A little further and we came upon a goldcrest, one of our tiniest birds, at close quarters for all to see, and then to our great delight two peregrine falcons sitting quietly on St John’s church. David recounted the history of these birds nesting in Bath since 2006 and their adaptation to urban life.

Marble Screw-moss


The remarkably mild weather over recent months has resulted in daffodils blooming along the river banks. Black-headed gulls lined up on the railings and cormorants flew along the river.

Right on cue at the railway bridge a kingfisher called and we were treated to excellent views as it sat preening.
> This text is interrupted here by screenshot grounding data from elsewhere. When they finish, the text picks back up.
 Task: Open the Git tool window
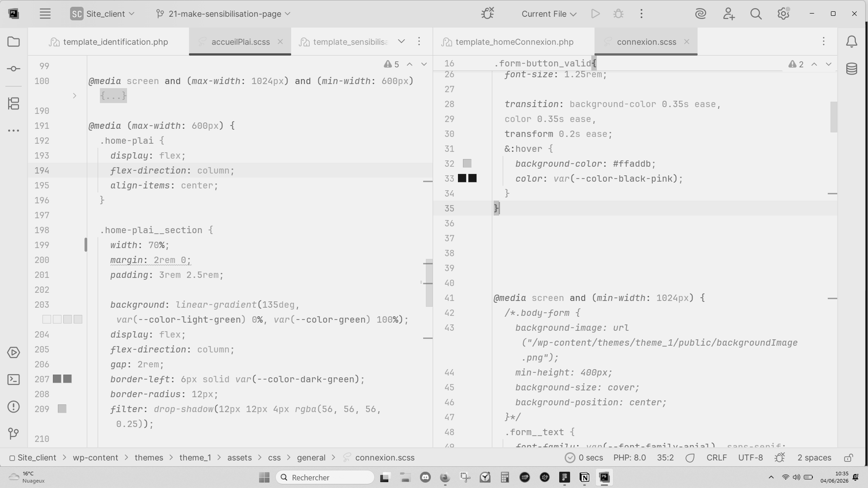coord(14,434)
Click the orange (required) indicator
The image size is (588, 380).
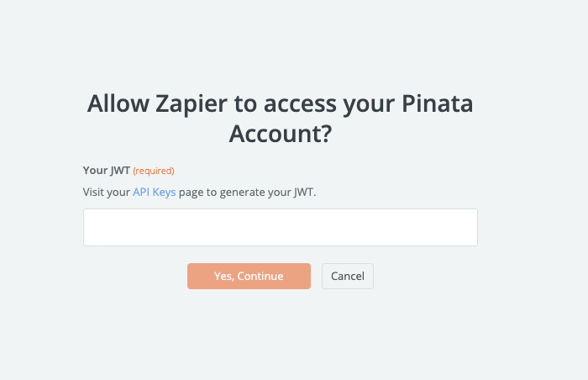pos(154,171)
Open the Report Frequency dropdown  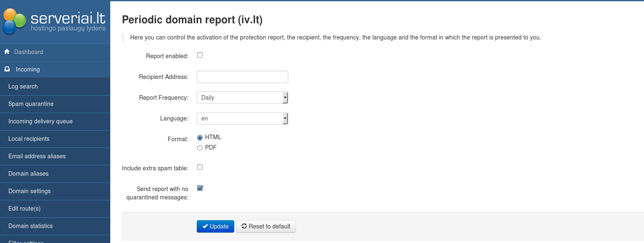click(x=242, y=98)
Meanwhile one of our number reported that a peregrine had returned to the church carrying a fluttering pigeon, but by then the party had moved on and we were spared the details. We were hoping to see the amazingly tame heron that catches fish by the lock gates on the Kennet and Avon Canal, but sadly there were too many other fishermen, and our walk along the canal was uneventful. We crossed the footbridge and turned right along Sydney Buildings listening to the song of coal tit, great tit and a party of long-tailed tits. A small spring by the roadside yielded a cushion of fern hook moss (Cratoneuron filicinum).

We branched off along the track leading to Smallcombe, where there was much birdsong from wren, robin, great tit, coal tit and song thrush. A bullfinch called faintly from the orchard and a green woodpecker called loudly nearby. Paul was pleased to find cocoons of the micro-moth Psychoides verhuella on sporangia of Hart’s Tongue fern; Alan pointed out a fine display of jelly ear fungus (Auricularia auricula) on an elder stem and we also noted a few tiny red female flowers on the hazel trees. Normally one of the first signs of spring, like the daffodils seen by the river they are exceptionally early this year.

Having climbed over the Tyning we crossed Widcombe Hill into Church Street to a cacophony of jackdaws on the rooftops. At St Thomas à Becket church we were kindly invited in to have a look at this fine old building; the oldest church in Bath. Twigs of pine lying on a carpet of mind-your-own-business in the churchyard were colonised by a slime mould and there were some fine fronds of scaly male fern (Dryopteris affinis) by the gate. Further along Church Street the road is flanked by a high stone wall covered in lichens, especially Caloplaca flavescens and Diploicia canescens, producing a mosaic of yellow and white. A buzzard passed overhead, a nuthatch fluted and at Prior Park Garden dabchicks were trilling and coot squabbling on the lake. We stopped briefly by the small heronry opposite Perrymead, but there was no sign of any activity.

A total of 32 species of birds were seen or heard. Most notable was the absence of winter visitors such as redwings, fieldfares and siskins. It hardly seemed like a winter walk with all the bird-song!